PROBLEM A: Reproduce word for word the passage of the financial storm article below, beginning at "Are we in the" and ending after "crash of 2008.".
PROBLEM B: For each statement, answer yes or no based on the financial storm article below, and quote the deciding words: (i) The non-farm payrolls were released on the 5th of June. (ii) By the 23rd of March, 400 Americans had died of Covid-19. (iii) The survey mentioned covered 200 chief financial officers.

Are we in the eye of a financial storm?
Are We are in the midst of the most turbulent market conditions we have seen since the financial market crash of 2008.
Although the world is nervously tiptoeing out of the clutches of the coronavirus pandemic, there is still no known cure for the disease and as governments around the world ease the lock-down which has become the norm for many of us since March this year the virus Is still rife amongst us in our communities.
But on the 5th of June, when the non-farm payrolls were released at 1:30 British Summer Time, and where the market was expecting an unemployment figure in the USA of 20%, as warned by the Federal Reserve bank committee, and in fact, the number was better than expected at just above 13%, the Dow Jones industrial index rose 1000 points, almost instantly. One of the sharpest increases in the shortest amount of time that it has ever seen.
If we go back to the 23rd of March, just a few short weeks ago, when the Dow Jones index crashed to just above 18,000, where 3.3 million people filed for unemployment under the lock-down measures. At the time, 31,000 Americans had been diagnosed with Covid-19, and 400 had died.
Now fast forward to where there are almost 2 million confirmed cases of Covid-19 with more than 111,000 deaths, and vastly more unemployment and yet the Dow Jones’ rise to current levels in which case the rise in US equities has been quite staggering when you take into consideration that the American industrial machine has been ground to a halt since all this time, with mass lay-offs in unemployment – 5% GDP, many people still not able to return to work, companies such as hertz filing for bankruptcy, with the Airlines in the United States in a quagmire situation, how on earth can we be seeing one of the biggest bull runs in history United States stock markets and indeed others around the world?
Many financial analysts and economists all over the world are asking the same question. In a recent survey of 150 chief financial officers from major companies across the United States, the majority said they had no confidence in the so-called v-shaped recovery for the United States economy, which has been predicted by many from the Federal Reserve.
Insert D. So, what exactly is driving stock markets higher?

DATASET CONTENT:
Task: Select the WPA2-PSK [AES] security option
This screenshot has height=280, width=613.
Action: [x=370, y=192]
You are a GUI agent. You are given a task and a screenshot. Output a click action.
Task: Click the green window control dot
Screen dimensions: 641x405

* * *

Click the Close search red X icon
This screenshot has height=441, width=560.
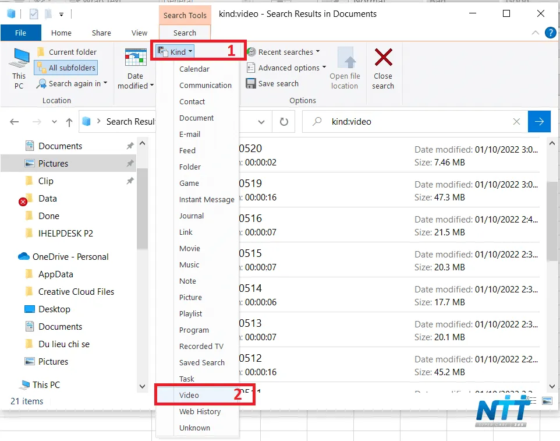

TASK RESPONSE A:
Are we in the eye of a financial storm?
Are We are in the midst of the most turbulent market conditions we have seen since the financial market crash of 2008.

TASK RESPONSE B:
(i) Yes: "on the 5th of June, when the non-farm payrolls were released at 1:30 British Summer Time"
(ii) Yes: "At the time, 31,000 Americans had been diagnosed with Covid-19, and 400 had died."
(iii) No: "In a recent survey of 150 chief financial officers"